**Exercise:** Read through the material below and find each line that has the word "agent"; copy it.

[[ Data shown, beginning ]]

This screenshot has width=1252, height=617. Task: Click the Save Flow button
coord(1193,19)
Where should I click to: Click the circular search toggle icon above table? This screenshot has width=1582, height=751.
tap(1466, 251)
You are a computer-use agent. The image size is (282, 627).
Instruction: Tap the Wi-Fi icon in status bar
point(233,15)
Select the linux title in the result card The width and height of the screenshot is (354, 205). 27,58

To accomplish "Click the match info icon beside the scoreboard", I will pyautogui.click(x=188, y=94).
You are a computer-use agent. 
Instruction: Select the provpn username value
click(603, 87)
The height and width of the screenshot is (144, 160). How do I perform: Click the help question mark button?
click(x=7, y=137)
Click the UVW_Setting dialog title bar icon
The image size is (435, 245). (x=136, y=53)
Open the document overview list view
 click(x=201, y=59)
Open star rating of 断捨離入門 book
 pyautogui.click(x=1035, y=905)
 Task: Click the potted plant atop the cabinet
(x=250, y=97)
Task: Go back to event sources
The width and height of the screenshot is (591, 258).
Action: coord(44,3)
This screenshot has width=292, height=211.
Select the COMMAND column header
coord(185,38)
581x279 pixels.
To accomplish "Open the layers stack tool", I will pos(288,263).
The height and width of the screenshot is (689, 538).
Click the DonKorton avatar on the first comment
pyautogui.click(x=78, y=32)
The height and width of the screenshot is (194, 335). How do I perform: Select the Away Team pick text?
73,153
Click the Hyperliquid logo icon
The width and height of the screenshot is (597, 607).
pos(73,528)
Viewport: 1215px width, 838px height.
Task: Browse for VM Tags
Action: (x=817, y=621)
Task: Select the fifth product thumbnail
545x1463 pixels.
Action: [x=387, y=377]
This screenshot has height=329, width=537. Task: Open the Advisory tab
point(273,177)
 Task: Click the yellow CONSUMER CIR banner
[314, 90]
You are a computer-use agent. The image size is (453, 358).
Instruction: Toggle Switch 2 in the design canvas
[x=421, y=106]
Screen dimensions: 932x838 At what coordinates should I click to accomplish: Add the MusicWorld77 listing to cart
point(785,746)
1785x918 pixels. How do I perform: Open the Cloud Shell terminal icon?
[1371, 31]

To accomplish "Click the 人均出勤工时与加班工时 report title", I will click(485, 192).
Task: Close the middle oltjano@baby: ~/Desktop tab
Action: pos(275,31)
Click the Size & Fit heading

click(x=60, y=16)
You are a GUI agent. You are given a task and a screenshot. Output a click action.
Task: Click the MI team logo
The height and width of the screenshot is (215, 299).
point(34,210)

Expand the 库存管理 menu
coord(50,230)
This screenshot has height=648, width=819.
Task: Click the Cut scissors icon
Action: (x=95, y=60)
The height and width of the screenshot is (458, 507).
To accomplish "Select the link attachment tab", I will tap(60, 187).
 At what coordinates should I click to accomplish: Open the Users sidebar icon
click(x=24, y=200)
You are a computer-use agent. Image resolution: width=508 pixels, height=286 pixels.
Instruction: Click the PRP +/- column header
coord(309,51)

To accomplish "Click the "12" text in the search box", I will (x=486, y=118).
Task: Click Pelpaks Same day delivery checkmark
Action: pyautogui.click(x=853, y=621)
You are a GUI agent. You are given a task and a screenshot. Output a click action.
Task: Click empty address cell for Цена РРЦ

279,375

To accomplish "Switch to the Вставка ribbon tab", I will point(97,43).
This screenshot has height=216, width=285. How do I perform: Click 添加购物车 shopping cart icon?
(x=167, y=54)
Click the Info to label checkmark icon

[[ Data shown, end ]]

**Result:**
You are a computer-use agent. The image size is (282, 627).
You are a computer-use agent. 
You are a computer-use agent. The image size is (453, 358).
You are a GUI agent. You are given a task and a screenshot. Output a click action.
You are a computer-use agent. Image resolution: width=508 pixels, height=286 pixels.
You are a GUI agent. You are given a task and a screenshot. Output a click action.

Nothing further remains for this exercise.